Generally, in an underwritten offering, the managing underwriter, if any, has the right, subject to specified conditions and limitations, to limit the number of shares the holders may include. The demand, piggyback and Form S-3 registration rights described below will expire no later than three years after the closing of the Issuer's initial public offering, or with respect to any particular holder, at such time that such holder can sell its shares under Rule 144 of the Securities Act during any three-month period.
Demand Registration Rights
Holders of an aggregate of approximately 23.7 million shares of the Issuer's common stock will be entitled to certain demand registration rights. At any time beginning 180 days after the closing of the Issuer's initial public offering, the holders of 30% of these shares may request that the Issuer register all or a portion of their shares. The Issuer is not required to effect more than two registration statements which are declared or ordered effective. Such request for registration must cover shares with an anticipated aggregate offering price, net of expenses, of at least $10 million. With certain exceptions, the Issuer is not required to effect the filing of a registration statement during the period starting with the date of the filing of, and ending on a date 180 days following the effective date of the registration statement for this offering.
Piggyback Registration Rights
In the event that the Issuer proposes to register any of its securities under the Securities Act of 1933, either for its own account or for the account of other security holders, the holders of an aggregate of approximately 23.7 million shares of the Issuer's common stock will be entitled to certain piggyback registration rights allowing the holders to include their shares in such registration, subject to certain marketing and other limitations.
S-3 Registration Rights
Holders of an aggregate of approximately 23.7 million shares of the Issuer's common stock are entitled to certain Form S-3 registration rights. Holders of 30% of these shares can make a request that the Issuer register their shares on Form S-3 if the Issuer is qualified to file a registration statement on Form S-3 and if the anticipated aggregate offering price, net of expenses, would equal or exceed $2 million. The Issuer is not be required to effect more than two registrations on Form S-3 within any 12-month period.
The foregoing description of the Rights Agreement does not purport to be complete and is qualified in its entirety by reference to the full text of such agreements, which are incorporated herein by reference. | |
Item 7. | Material to be Filed as Exhibits. |
Exhibit 99.1 Agreement Regarding Joint Filing of Statement on Schedule 13D or 13G.

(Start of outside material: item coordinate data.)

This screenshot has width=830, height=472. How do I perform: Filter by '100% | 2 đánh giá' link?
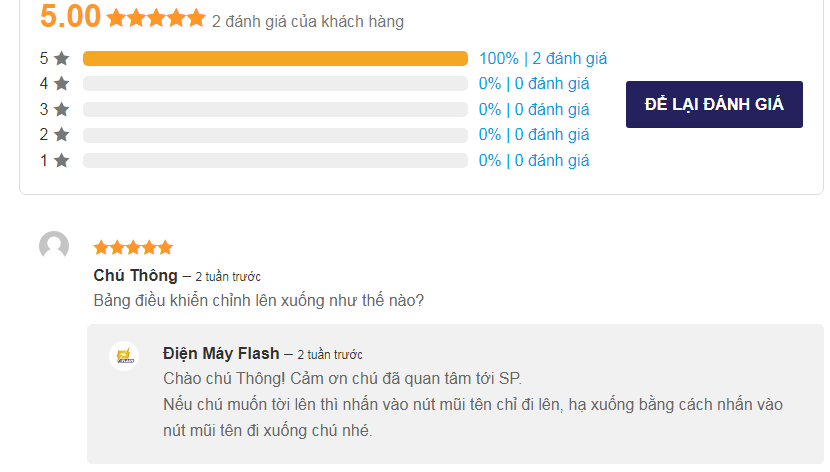click(543, 58)
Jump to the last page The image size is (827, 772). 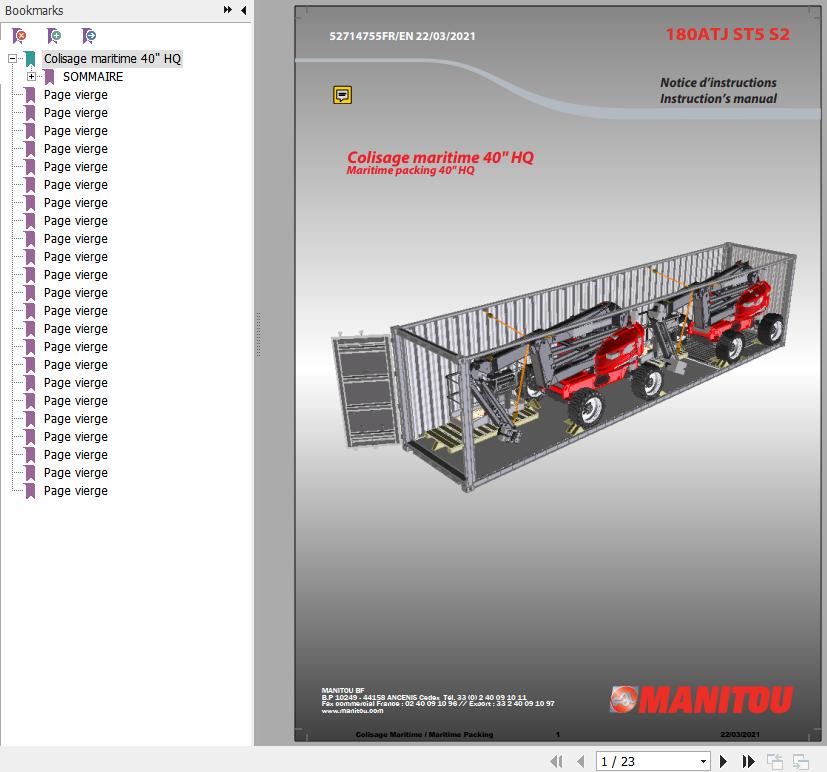pyautogui.click(x=748, y=761)
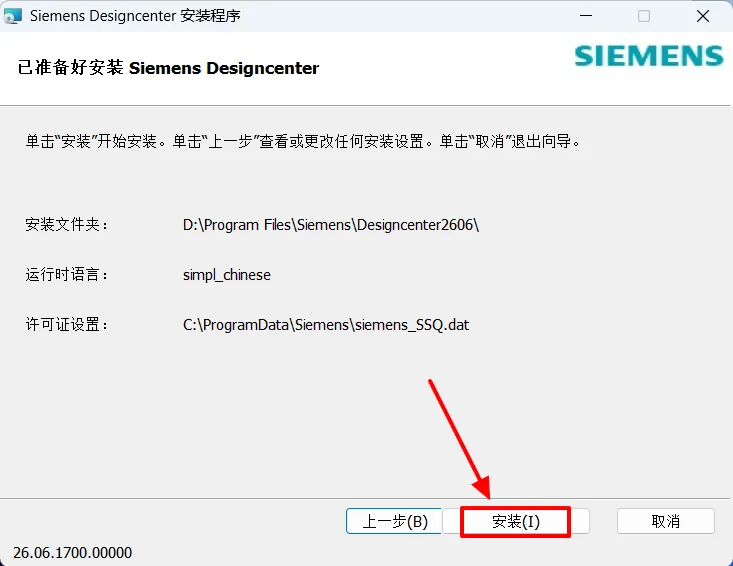Screen dimensions: 733x566
Task: Click the version number 26.06.1700.00000
Action: pyautogui.click(x=72, y=553)
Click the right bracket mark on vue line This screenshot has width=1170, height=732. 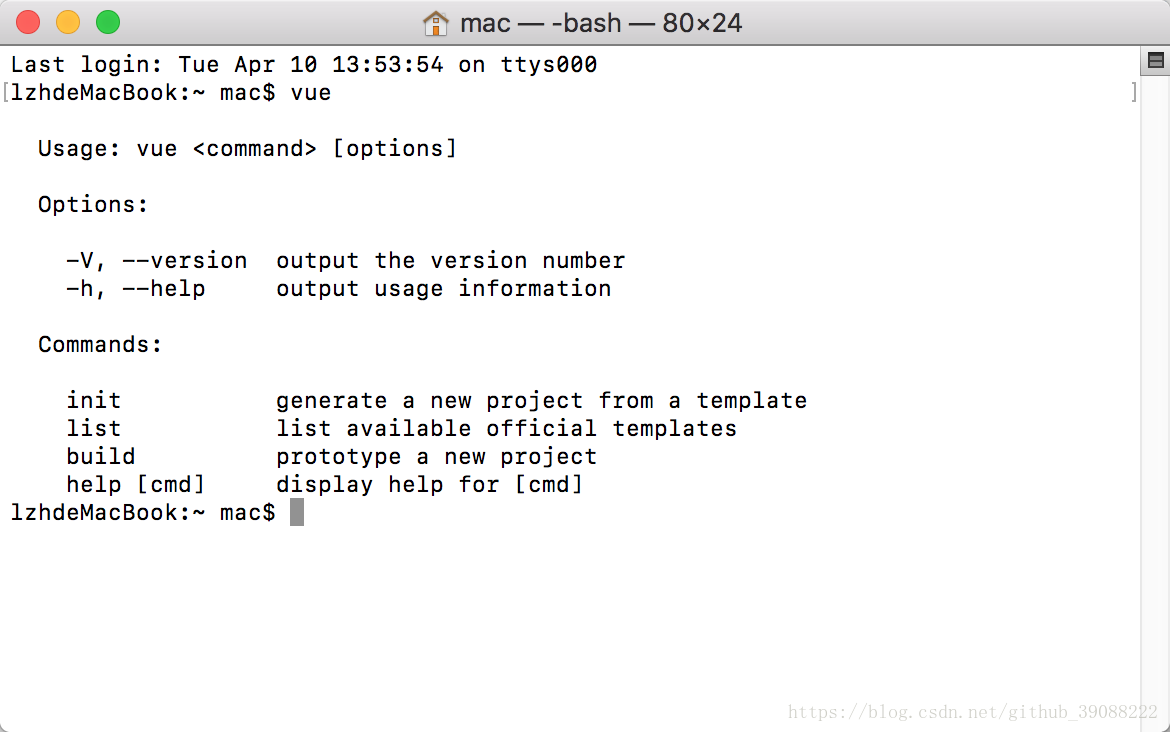[1134, 93]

Exhibit 99.2 Amended and Restated Investor Rights Agreement among the Issuer, Opportunities I, Opportunities II and certain other stockholders, attached as Exhibit 4.2 to the Issuer's Form S-1 Registration Statement (No. 333-249748), filed on October 30, 2020, and incorporated herein by reference.
Exhibit 99.3 Registration Rights Agreement, dated December 23, 2023, by and among the Issuer and the reporting persons, attached as Exhibit 10.2 to the Issuer's Form 8-K filed on December 26, 2023. |
SIGNATURE | |
After reasonable inquiry and to the best of my knowledge and belief, I certify that the information set forth in this statement is true, complete and correct.